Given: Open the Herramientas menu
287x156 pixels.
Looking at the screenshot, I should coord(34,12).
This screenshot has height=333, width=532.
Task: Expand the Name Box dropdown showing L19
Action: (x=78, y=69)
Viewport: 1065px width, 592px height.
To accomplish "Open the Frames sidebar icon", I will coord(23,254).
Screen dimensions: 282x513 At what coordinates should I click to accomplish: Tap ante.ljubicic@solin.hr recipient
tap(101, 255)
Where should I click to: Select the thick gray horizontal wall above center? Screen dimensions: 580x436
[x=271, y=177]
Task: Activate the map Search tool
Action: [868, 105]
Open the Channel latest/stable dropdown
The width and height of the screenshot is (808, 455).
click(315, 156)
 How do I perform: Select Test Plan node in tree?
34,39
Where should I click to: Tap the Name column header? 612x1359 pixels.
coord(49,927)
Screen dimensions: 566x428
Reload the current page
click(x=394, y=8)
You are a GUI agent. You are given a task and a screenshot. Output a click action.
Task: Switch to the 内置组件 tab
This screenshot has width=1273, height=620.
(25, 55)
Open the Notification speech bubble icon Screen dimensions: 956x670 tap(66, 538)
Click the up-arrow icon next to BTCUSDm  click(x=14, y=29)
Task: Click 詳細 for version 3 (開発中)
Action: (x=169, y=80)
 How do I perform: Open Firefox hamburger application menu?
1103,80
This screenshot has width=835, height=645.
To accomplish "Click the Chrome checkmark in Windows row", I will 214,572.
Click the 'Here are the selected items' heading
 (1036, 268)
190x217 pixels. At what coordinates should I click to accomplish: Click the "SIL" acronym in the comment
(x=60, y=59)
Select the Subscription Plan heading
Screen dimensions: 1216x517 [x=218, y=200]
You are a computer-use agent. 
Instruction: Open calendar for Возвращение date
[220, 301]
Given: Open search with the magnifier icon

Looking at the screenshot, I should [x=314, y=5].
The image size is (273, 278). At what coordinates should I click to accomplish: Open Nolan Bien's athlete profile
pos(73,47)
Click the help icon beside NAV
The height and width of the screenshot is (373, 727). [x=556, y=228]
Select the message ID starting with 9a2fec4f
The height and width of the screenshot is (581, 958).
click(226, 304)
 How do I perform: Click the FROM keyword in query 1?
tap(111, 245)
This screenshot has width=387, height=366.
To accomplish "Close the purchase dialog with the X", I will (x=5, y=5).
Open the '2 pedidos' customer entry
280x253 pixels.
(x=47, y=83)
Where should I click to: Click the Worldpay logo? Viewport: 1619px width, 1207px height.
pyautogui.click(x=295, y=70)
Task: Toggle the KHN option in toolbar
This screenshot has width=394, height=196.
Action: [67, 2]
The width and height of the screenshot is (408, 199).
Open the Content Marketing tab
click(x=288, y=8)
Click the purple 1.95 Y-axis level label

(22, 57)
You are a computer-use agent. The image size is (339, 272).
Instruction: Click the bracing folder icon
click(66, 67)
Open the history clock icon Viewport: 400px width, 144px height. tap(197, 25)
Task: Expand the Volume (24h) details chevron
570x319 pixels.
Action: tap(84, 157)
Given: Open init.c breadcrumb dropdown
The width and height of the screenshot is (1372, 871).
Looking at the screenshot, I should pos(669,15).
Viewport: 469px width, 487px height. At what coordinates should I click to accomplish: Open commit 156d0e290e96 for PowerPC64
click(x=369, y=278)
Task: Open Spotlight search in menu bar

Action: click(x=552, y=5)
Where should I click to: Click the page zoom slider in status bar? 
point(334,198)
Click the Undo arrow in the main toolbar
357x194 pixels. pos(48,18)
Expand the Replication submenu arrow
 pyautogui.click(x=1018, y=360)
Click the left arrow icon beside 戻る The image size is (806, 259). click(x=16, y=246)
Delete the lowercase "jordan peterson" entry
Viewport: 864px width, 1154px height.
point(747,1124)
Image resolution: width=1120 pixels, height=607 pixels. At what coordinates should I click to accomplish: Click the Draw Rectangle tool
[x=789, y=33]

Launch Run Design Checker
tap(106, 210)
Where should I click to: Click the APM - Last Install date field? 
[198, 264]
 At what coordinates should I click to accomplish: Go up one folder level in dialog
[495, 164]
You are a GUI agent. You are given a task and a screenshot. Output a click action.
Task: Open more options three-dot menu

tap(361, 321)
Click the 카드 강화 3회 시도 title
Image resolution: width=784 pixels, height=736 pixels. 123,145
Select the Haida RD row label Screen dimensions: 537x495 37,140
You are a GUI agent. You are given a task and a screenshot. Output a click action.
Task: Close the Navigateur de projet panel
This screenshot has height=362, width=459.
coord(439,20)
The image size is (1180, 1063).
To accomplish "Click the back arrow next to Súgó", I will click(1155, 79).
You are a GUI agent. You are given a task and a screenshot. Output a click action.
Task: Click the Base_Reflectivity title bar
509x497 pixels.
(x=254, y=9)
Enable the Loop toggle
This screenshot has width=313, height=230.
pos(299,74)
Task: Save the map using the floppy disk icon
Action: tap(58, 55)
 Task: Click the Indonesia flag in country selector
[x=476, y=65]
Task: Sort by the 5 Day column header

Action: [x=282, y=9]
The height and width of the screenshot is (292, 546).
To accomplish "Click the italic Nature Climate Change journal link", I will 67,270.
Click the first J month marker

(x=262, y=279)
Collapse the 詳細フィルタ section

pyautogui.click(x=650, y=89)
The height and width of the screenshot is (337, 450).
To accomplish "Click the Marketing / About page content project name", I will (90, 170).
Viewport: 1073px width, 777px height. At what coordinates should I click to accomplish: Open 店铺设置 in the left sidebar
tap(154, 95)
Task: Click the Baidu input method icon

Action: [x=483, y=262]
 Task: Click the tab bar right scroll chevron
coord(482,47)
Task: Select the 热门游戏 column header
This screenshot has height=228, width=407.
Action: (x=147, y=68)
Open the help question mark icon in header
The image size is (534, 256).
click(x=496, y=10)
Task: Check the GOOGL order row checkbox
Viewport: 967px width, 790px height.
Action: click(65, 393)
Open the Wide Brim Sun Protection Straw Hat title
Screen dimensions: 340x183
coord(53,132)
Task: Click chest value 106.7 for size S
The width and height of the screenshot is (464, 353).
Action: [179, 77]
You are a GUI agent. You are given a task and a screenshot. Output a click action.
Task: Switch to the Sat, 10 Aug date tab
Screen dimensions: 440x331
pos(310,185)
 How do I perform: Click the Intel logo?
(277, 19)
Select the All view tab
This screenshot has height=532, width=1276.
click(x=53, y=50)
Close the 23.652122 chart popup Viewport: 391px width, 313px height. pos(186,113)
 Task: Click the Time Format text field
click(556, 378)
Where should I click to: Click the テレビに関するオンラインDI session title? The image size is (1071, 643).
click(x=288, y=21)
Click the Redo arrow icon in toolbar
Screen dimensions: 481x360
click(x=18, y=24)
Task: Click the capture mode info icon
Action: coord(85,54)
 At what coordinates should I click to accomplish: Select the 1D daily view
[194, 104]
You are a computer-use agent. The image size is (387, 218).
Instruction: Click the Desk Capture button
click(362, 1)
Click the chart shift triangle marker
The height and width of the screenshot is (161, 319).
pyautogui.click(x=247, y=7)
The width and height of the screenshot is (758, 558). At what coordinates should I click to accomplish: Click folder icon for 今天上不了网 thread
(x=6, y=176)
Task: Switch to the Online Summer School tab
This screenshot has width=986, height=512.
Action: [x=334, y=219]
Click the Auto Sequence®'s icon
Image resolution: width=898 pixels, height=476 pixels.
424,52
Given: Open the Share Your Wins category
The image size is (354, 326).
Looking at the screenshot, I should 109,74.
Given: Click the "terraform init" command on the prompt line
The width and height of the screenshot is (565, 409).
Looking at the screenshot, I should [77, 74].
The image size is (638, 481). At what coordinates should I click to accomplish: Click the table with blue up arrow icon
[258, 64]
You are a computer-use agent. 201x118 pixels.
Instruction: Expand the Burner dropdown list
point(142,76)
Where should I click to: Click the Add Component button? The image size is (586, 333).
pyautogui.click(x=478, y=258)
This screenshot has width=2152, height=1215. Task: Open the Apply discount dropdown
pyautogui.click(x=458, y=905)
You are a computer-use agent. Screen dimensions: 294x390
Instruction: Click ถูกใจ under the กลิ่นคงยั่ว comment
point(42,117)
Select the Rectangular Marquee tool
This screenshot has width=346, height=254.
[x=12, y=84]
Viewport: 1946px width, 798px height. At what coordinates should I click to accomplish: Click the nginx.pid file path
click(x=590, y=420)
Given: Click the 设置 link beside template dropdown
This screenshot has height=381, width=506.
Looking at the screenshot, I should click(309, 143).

Task to carry out:
Count the lines above in which the word "entry" appears, then state only that count.

Exercise solution:
2